Ensuring the safety of electric charging stations in the city, Mumbai Fire Brigade has been drafting a new policy for fire safety purposes at the electric vehicle (EV) charging stations.
It is also working on setting guidelines for parking e-vehicles across the city, that is likely to be finalized within the next few days, said a senior fire official.
The new policy and guidelines will apply to EV charging stations in all residential and commercial buildings, public parking lots, hospitals, hotels, malls, and petrol pumps in Mumbai. The move came amidst a rapid increase in the use of EVs in the city, especially after the Maharashtra government’s 2021 e-vehicle policy.
Hemant Parab, Chief Fire Officer of Mumbai Fire Brigade, said, “Our primary aim is to prevent electric fire incidents, which is not always in control. The next objective is to ensure the safety of life and property.”

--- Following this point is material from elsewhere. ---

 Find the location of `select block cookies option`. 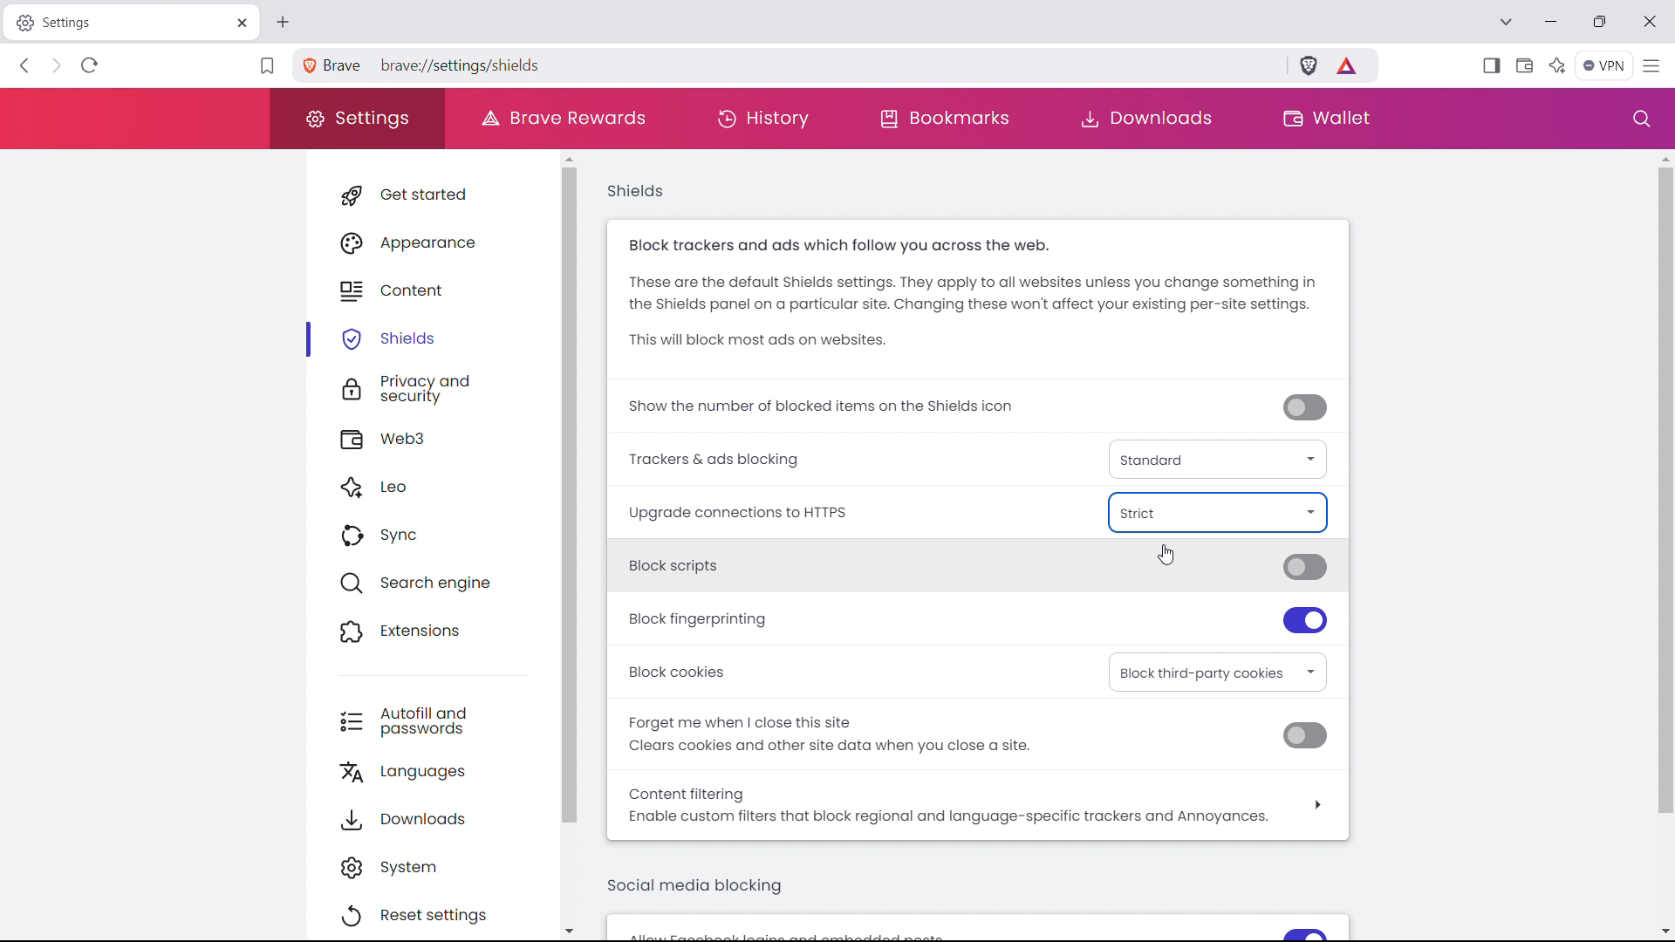

select block cookies option is located at coordinates (1220, 672).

The draft policy is likely to cover categories of safety at e-vehicle charging stations in public spaces such as municipal parking lots, semi-public spaces — malls and hospitals, and private spaces — residential buildings, among others. According to Parab, the fire brigade is exploring recommendations such as EV charging stations at parking areas in buildings that could be restricted to top basements with ramp access as this will help them in “pulling vehicles out of the building after fire incidents are under control”. The recommendations in the new policy and guidelines may also include regular fire safety audits of EV charging stations, maintaining well-ventilated parking areas that have charging stations, not storing flammable material and items near such spots, maintaining riser systems, and using fire retardant paints in surroundings. Private buildings with parked EVs are always recommended to have a parking area in the open, instead of an enclosed space, a fire brigade official said.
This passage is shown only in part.